Corey _ not her real name _ is skeptical. She knows from bitter personal experience how hard it can be to have faith in authorities within Indigenous communities, where sexual abuse is so often swept under the rug.

“Having been raised in a community where we are supposed to respect our elders … I don’t,” she said.

“Why allow somebody to hide behind a wall when that wall can be taken down so easily and they can start doing that work that they need to do?”

During a months-long investigation by The Canadian Press, a number of leading experts _ researchers, the head of Canada’s national Inuit organization and former Truth and Reconciliation chairman Murray Sinclair _ have flagged alarming levels of sexual abuse in some Indigenous communities and potential links to the Aboriginal suicide crisis.

A theme has emerged: it is very much an open secret.

During interviews, some victims have cited a “deafening” silence about something they consider a widespread problem. Speaking up about their experiences often leads to a severe backlash, they say.

For Corey, who’s now 55, the abuse began a half-century ago.

It persisted until she was 11 or 12, filling her with fear of reprisals if she spoke up. She remembers being beaten. She remembers family members having sex with each other.

What ensued, of course, is all too familiar: she turned to alcohol and cocaine to numb her pain. She went to the police and sought legal recourse through the courts, only to be told by a relative that she was “destroying” her family.

Thanks to a lack of evidence, no one was ever convicted. But Corey never regretted her actions.

“They put all that garbage on me _ the lies, the deceit, all the shame, all the guilt,” she said.

“That was all garbage they dropped in me and just … to keep me quiet. And when I chose not to be that garbage bin … anymore, that’s when I knew I had my power and I could stand up to them and say, ‘I know what you did to me was wrong.”’
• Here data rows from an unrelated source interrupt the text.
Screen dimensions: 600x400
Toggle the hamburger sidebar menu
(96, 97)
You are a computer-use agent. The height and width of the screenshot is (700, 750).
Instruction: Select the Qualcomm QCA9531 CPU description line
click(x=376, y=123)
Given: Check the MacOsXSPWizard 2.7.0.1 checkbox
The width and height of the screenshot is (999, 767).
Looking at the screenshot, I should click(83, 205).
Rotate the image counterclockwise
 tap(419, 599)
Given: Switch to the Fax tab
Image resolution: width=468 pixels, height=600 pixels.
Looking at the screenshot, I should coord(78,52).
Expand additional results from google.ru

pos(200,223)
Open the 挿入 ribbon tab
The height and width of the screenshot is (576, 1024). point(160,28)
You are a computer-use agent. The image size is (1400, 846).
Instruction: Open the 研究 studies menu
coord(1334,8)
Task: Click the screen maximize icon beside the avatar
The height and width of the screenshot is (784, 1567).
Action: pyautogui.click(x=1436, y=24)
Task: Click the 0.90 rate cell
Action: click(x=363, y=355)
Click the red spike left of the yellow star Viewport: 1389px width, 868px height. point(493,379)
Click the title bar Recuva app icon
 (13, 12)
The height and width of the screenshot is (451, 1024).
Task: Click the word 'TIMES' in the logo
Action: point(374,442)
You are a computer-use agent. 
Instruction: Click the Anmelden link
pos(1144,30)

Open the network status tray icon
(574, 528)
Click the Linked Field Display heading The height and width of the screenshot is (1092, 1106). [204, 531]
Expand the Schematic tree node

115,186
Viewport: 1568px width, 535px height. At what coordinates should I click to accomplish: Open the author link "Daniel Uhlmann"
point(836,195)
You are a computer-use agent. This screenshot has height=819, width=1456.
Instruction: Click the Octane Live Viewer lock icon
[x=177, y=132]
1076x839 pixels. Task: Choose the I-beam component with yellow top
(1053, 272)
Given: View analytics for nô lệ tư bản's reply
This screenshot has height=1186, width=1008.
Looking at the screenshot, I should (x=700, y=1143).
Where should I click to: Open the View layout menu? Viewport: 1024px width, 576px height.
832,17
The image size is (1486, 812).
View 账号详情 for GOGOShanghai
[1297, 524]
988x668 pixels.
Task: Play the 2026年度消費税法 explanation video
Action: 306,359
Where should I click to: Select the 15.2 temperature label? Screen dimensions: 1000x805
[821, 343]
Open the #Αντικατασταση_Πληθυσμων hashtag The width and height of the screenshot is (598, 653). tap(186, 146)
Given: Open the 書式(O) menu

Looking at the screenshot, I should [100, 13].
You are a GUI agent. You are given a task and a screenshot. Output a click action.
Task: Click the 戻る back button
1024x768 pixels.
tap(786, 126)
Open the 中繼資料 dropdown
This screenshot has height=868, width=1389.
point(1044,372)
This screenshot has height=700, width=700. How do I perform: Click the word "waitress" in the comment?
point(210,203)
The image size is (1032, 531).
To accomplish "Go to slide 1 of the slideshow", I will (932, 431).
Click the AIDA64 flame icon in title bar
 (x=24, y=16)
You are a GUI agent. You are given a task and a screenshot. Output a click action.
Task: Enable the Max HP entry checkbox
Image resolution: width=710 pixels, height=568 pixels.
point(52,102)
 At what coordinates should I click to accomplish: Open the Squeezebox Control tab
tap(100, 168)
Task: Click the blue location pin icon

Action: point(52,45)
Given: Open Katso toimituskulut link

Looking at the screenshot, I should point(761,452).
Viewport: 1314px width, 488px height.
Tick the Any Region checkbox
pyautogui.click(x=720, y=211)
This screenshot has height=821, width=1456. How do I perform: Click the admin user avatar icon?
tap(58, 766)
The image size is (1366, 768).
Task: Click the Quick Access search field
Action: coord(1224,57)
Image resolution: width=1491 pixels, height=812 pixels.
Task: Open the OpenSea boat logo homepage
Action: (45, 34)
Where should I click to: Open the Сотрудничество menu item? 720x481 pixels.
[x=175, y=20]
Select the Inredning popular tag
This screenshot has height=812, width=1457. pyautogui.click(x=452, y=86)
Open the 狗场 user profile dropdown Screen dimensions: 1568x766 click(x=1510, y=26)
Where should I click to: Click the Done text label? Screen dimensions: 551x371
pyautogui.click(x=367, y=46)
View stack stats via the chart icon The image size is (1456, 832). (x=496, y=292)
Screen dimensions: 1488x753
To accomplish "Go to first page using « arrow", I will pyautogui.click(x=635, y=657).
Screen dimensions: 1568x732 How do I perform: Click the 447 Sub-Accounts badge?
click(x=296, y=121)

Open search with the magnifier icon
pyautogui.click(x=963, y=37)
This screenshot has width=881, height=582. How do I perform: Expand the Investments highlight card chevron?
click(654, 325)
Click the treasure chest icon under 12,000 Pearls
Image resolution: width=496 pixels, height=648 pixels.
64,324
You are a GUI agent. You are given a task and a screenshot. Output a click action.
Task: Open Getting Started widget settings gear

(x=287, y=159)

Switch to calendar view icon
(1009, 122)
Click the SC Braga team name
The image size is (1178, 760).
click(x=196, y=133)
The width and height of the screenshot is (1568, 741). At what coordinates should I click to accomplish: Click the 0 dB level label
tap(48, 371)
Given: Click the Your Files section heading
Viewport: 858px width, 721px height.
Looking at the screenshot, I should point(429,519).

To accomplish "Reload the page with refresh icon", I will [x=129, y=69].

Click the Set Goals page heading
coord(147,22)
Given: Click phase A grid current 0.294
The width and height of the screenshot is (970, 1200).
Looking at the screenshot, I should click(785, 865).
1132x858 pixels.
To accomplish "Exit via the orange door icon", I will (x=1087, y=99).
She wants to see leaders like Bellegarde go beyond mere words.

“I would say … you have all these words about the secrets that need to come out in native communities,” she said. “Step to the plate … be the one to step forward and say ‘You know what … let’s make a change.”’

While the sexual abuse that took place inside residential schools _ government-funded, church-operated institutions _ is well-documented, there is less evidence of just how pervasive the problem is in Indigenous communities across the country.

Sexual abuse is very much “learned behaviour” passed down from residential schools that has contributed to much of the dysfunction in First Nations communities, Bellegarde said _ a truth reflected in the 40,000 First Nations children in foster care and sky-high rates of incarceration among Indigenous youth.

Slowly and sporadically, leaders are coming forward. Matthew Coon Come, a former national chief of the AFN, took to social media in the wake of a series of stories by The Canadian Press about Aboriginal sex abuse.

“Indigenous leadership need to rise up and speak up for the children,” Coon Come, the grand chief of the Grand Council of the Crees, said on Twitter. “Praying secret things done behind closed doors be exposed.”

The “secrets amongst secrets” is a big problem in small communities, said Indigenous Affairs Minister Carolyn Bennett.

“What we’ve seen in some communities is now it is safe to talk about bullying, but maybe bullying means something different to these kids,” Bennett said in an interview.

NDP Indigenous affairs critic Charlie Angus, who represents the northern Ontario riding of Timmins _ James Bay, said many people up north are conflicted when it comes to describing their trauma because of the church’s role in residential schools.

“It becomes very difficult for them to talk about it, and the sense of shame,” Angus said.

Suppressing the truth leads to destructive behaviour, which means it’s doubly important to treat old wounds and protect children from predators who might be hiding in plain sight, he added.

“We also have to find ways of healing within the family.”